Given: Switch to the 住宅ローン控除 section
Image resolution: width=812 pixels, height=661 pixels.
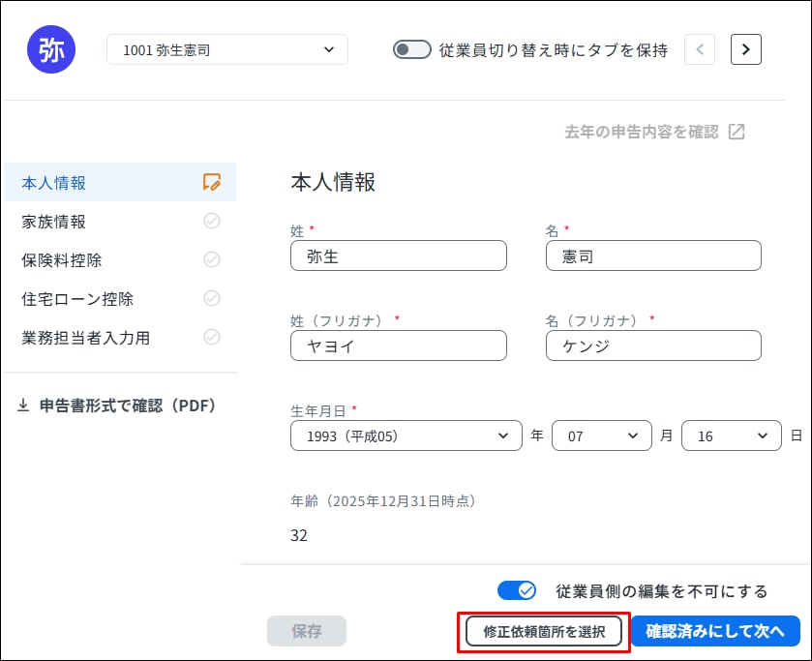Looking at the screenshot, I should click(x=77, y=299).
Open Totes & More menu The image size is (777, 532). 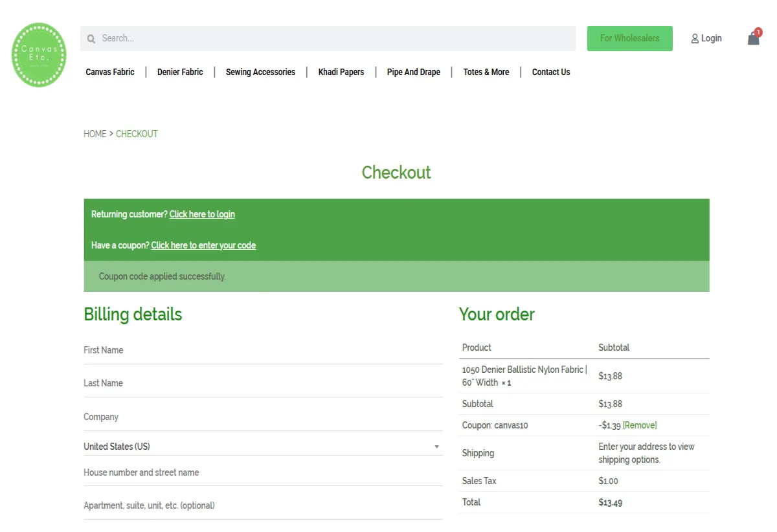(486, 72)
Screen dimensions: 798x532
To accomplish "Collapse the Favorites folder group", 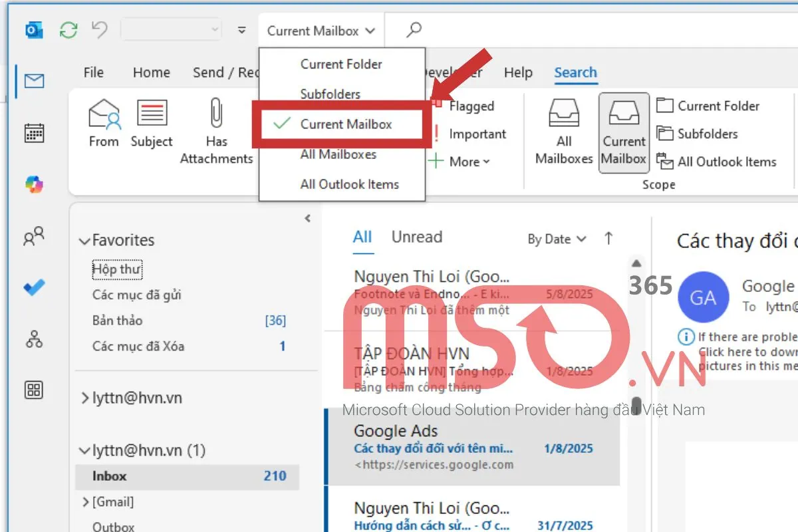I will pos(84,241).
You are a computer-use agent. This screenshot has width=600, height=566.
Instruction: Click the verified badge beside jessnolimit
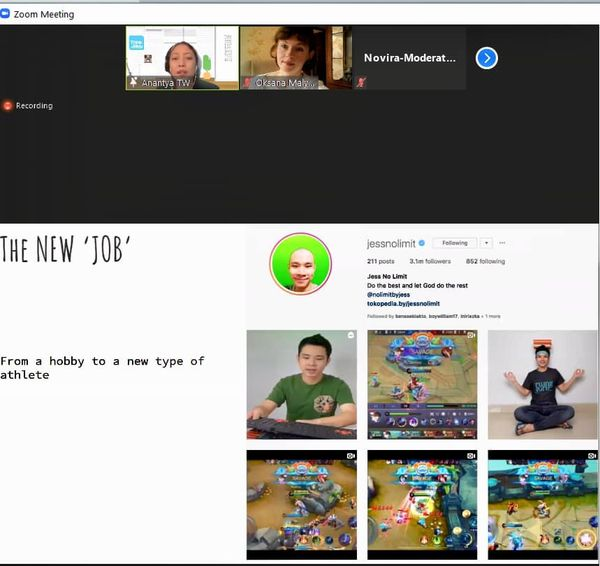[423, 242]
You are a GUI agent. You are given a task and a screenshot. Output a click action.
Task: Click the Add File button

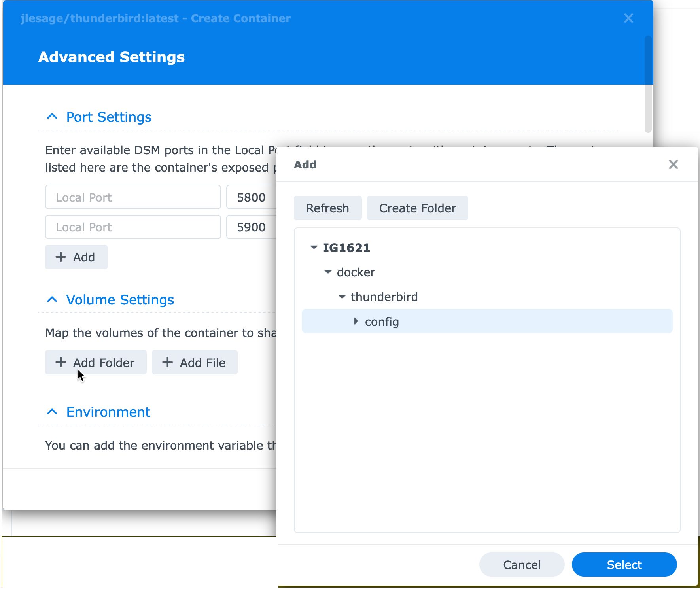[195, 362]
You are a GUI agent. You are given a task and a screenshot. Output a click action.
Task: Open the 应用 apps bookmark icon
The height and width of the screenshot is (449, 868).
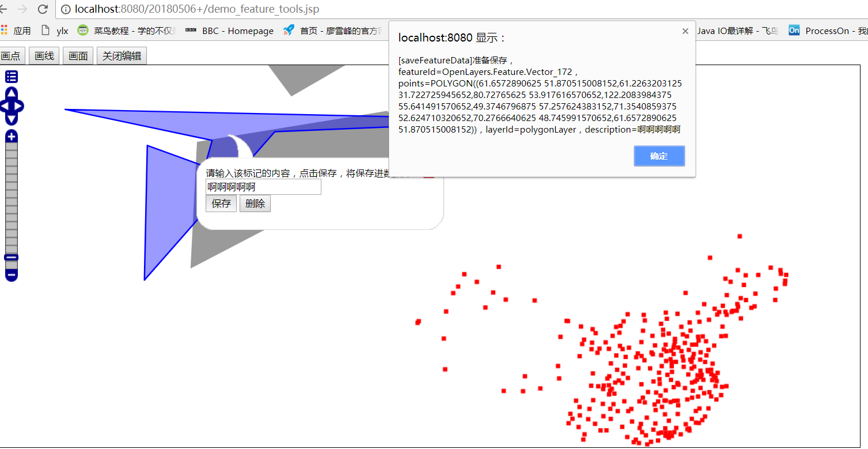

What the exercise asks:
The copy runs from the line containing "You are a computer-use" through the last line of the material, both ends included. Reproduce those lines exactly and drop the pictures.

Answer area:
You are a computer-use agent. This screenshot has width=600, height=566.
Instruction: Click the verified badge beside jessnolimit
[423, 242]
You are a GUI agent. You are given a task and a screenshot. Output a click action.
Task: Click the Add File button

[195, 362]
You are a GUI agent. You are given a task and a screenshot. Output a click action.
Task: Open the 应用 apps bookmark icon
The height and width of the screenshot is (449, 868).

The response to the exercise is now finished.